§ WORK TO COMPLETE
Please repeat nothing except the lines from the one containing "Image resolution: width=1400" through the end of the records, exactly and without pictures.

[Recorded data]
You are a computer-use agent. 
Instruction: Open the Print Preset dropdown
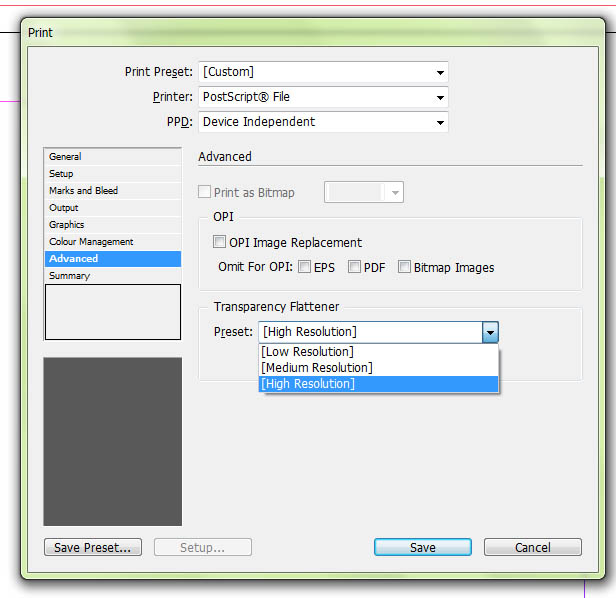(323, 72)
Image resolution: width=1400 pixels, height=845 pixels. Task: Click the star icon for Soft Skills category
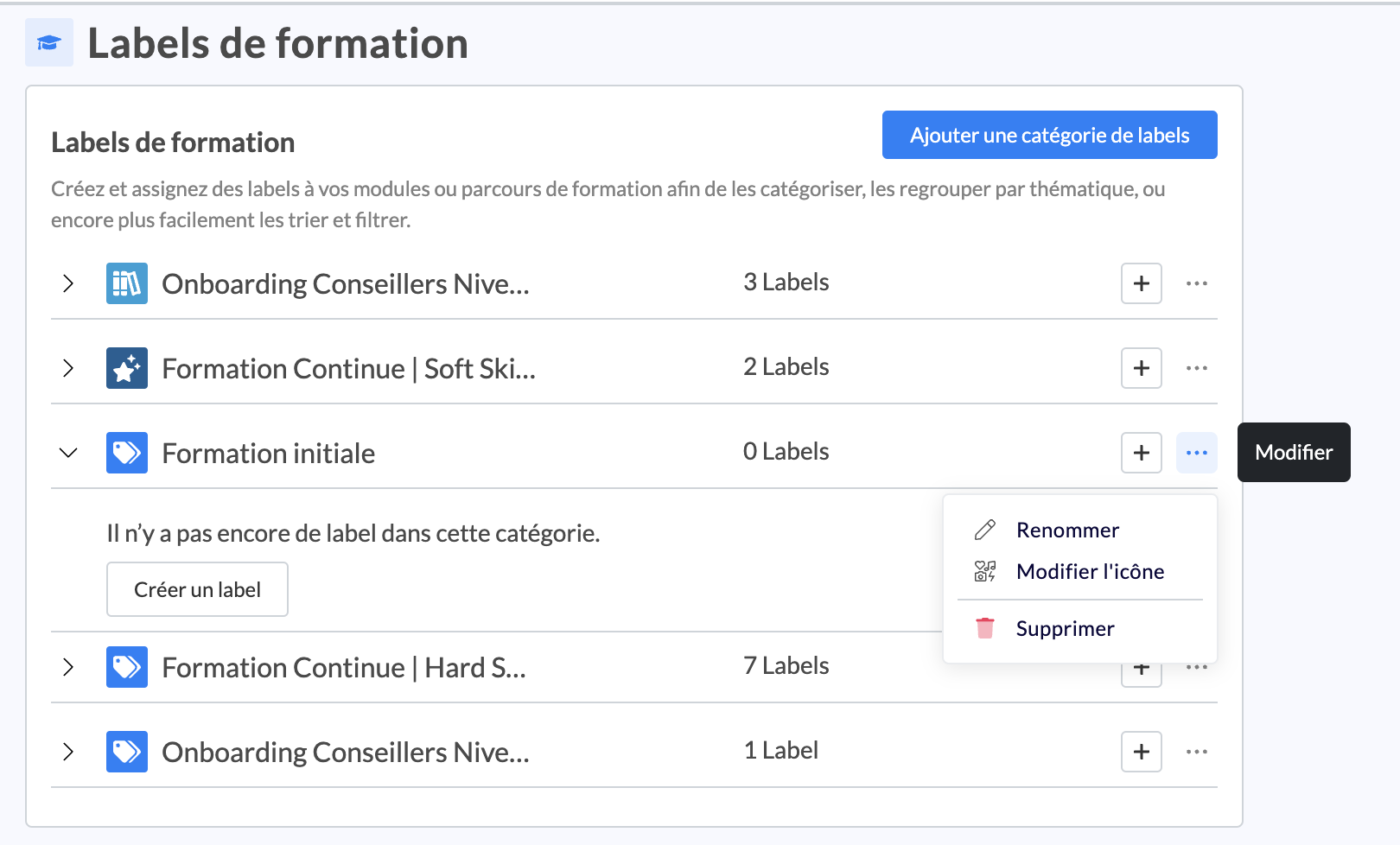tap(127, 368)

§ COMPLETED EXERCISE
Image resolution: width=1400 pixels, height=845 pixels. Task: Click the star icon for Soft Skills category
tap(127, 368)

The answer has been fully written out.